When the U.S. declared war on Germany in April 1917 -- an act the Kaiser invited by proclaiming unrestricted submarine warfare earlier that year -- it tilted the suface-ship balance even further in favor of the Allies. Baden and Bayern were part of the fleet surrendered to the British at war's end, and ended up scuttled by their own crews, two of the 15 German dreadnoughts sunk in the cold waters of Scapa Flow on June 21, 1919. A handful of these vessels were salvaged more than ten years later; Bayern was one of these, patched up by divers and then refloated bottom side up (below). Her triple screws and twin rudders -- the standard arrangement in the German fleet, carried over into the Kriegsmarine's WWII capital ships -- lay obscenely exposed while her hull was being cut away.

Although they garnered little glory and hsd little effect on the outcome of the First World War, these ships' influence resonated into the Second. When the time came for Germany to build full-scale battleships again, the Kriegsmarine's architects borrowed heavily from the Bayern class in developing the Bismarck and Tirpitz, while adding important technologies that had developed since 1918, such as radar and oil fuel.


A Bayern Class Gallery

German battleship BAYERN at target practice, view from mast of neighboring ship

Bayern moves out of the fitting-out berth under her own power, her decks black with spectators. It must have seemed to some that here was the advanced weapon that would win the war for Germany. Enlarge

German battleship BAYERN, 1916

Aerial view of Bayern soon after commissioning in 1916. She must have seemed an invincible warship, her huge bulk and gigantic guns dwarfing all else at Wilhelsmhaven.
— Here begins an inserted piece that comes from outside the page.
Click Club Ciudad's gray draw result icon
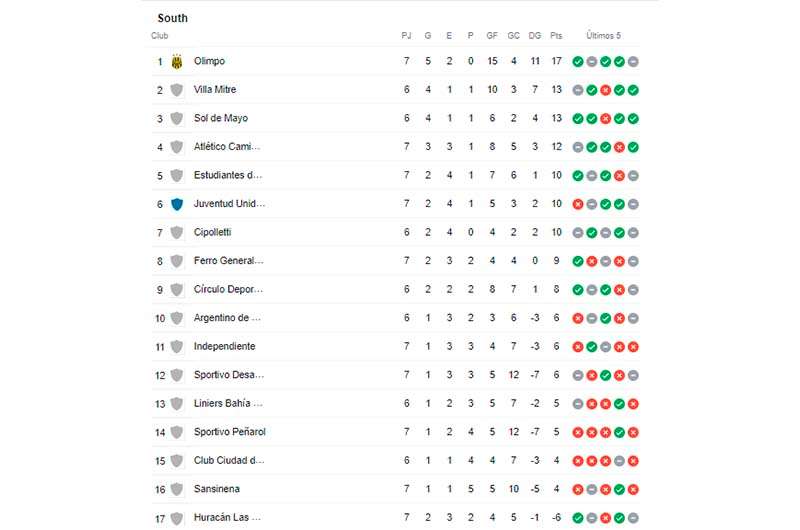Viewport: 800px width, 530px height. 619,461

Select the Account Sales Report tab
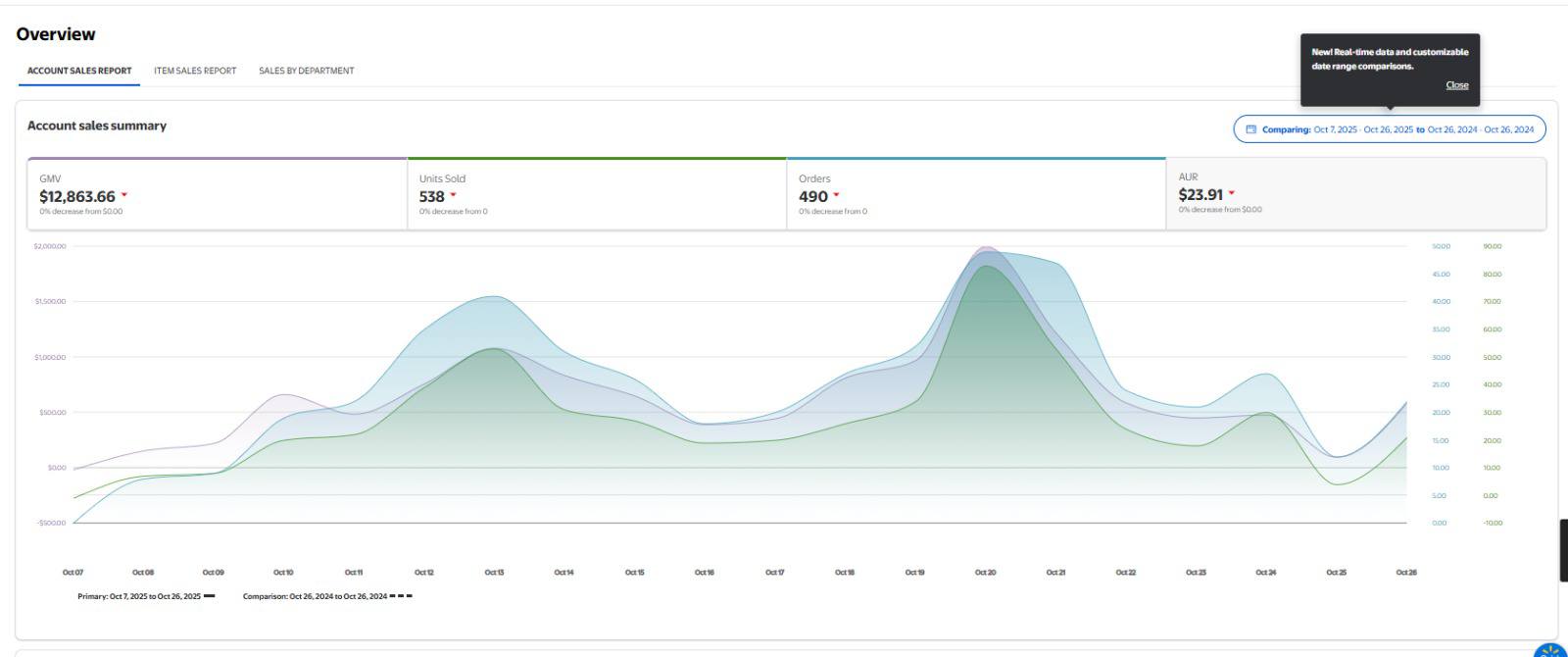(x=79, y=71)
German battleship BADEN at target practice, aerial view

Aerial view of Baden at target practice reveals details of the ship's idiosyncratic superstructure. Details such as the small rangefinder on C turret, the casemate secondary gun mountings, the vast belted hull with nary a scuttle showing, and the arrangement of bridge and conn, all are evident for modeler and aficionado alike. Enlarge

German battleship BAYERN at target practice, view from mast of neighboring ship
Profile view of Bayern on maneuvers.


The Bayern interned at Scapa Flow after the Armistice.


Bayern Sinking, 6/21/1919


Undergoing Salvage, 1933


Sister ship Baden, late in the War.

The Baden scuttled at Scapa, surounded by salvage vessels. She settled where anchored, in shallow water with decks barely awash at high tide. Consequently she was refloated with ease compared to the deeply submerged wrecks at Scapa; for example, one of the Königs was salvaged with herculean effort in 1937; the other three sister ships remain where they settled in 1919. After refloating and careful examination by Allied technical experts, Baden was expended as a target in August 1921.